Finding median value based on specific ranges and percentages

44 Views Asked by At

This might be something really easy or something impossible, so sorry if my question does not make sense though I feel like it should be done somehow easily.

I have the following set of given data:

Earnings (dollars) % of population
Less than 10,000 6
 10,000 to 14,999 3.9
15,000 to 24,999 7.5
25,000 to 34,999 7.8
35,000 to 49,999 11.3
50,000 to 74,999 16.8
75,000 to 99,999 12.8
100,000 to 149,999 16.3
150,000 to 199,999 7.9
200,000 or more 9.8
- -
Median income 69717
Mean income 97962

What I need to find out is the median value of a specific bracket, let's say for people earning 50k+. I know median means the middle of the range so, I can estimate the median by halving the sum of the percentages of people earning 50k+ as follows:

(16.8 + 12.8 + 16.3 + 7.9 + 9.8) / 2 = 31.8

31.8 correlates with "a bit more" of (16.8 + 12.8) = 29.6 , so I can roughly estimate the median earning of people that earn 50k+ is "a bit more" than 100k. I basically need to transform this manual "correlation" into a formula.

I will have the same type of table for hundreds of times with different data, in MS Excel, and I need a formula that can estimate the median of a specific bracket with as little error as possible.

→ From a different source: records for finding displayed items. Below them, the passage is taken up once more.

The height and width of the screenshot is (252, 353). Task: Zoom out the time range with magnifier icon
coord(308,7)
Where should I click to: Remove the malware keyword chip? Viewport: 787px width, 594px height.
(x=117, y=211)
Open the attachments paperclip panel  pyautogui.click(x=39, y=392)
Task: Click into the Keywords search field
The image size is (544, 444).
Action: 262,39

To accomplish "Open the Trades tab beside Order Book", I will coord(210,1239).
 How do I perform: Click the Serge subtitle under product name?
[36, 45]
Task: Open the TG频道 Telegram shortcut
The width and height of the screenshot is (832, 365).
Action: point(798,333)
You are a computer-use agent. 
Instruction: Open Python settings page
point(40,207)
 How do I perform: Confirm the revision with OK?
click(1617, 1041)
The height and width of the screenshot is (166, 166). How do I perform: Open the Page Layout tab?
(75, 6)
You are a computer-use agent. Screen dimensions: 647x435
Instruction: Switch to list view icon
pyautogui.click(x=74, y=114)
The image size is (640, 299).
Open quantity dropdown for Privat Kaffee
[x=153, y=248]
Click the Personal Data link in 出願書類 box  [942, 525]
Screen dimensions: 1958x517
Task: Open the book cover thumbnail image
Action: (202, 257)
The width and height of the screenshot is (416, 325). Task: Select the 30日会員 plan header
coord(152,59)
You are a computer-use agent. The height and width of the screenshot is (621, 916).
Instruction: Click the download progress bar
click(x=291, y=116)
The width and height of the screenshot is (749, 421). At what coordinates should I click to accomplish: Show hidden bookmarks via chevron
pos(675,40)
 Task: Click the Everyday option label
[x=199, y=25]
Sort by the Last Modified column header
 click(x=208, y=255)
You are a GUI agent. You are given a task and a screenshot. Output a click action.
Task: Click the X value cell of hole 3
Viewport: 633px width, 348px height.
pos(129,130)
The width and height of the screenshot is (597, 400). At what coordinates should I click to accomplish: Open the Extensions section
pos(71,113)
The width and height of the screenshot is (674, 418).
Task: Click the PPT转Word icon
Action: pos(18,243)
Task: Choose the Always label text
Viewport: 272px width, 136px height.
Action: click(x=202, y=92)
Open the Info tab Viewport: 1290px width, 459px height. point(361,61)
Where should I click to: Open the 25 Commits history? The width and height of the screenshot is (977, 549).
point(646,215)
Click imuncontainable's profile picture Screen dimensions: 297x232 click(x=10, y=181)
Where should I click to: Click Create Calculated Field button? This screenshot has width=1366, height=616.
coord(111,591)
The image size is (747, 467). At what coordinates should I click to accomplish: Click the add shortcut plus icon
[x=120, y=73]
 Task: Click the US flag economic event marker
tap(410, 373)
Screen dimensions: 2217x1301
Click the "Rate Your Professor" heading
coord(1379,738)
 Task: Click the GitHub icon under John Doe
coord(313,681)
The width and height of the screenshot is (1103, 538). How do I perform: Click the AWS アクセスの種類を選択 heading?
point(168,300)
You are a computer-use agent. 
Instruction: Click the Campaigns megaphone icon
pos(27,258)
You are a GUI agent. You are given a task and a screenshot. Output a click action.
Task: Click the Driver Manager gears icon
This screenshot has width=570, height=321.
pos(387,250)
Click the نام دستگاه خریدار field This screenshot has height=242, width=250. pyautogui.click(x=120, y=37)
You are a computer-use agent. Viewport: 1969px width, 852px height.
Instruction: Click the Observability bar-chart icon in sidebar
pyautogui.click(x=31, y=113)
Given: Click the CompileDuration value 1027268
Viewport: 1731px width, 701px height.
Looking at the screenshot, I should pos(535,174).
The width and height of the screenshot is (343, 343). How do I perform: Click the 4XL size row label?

I hope I was clear enough and thank you in advance for any input!!

1

There are 1 best solutions below

0
On

If you take the cumulative sum of the percentages of your table, you get a sequence of values of the CDF at some number, say $N$, of discrete points. If you have enough points, you can attempt to approximate the CDF by fitting it to an appropriate family of functions defined by no more than $N$ parameters (being careful about the requirement that a CDF is necessarily non-decreasing and that it attains the values 0 and 1 at the endpoints of the domain on which it is defined). After you have done that, the kinds of median calculations you want to do can be done either analytically (for some families) or at least numerically.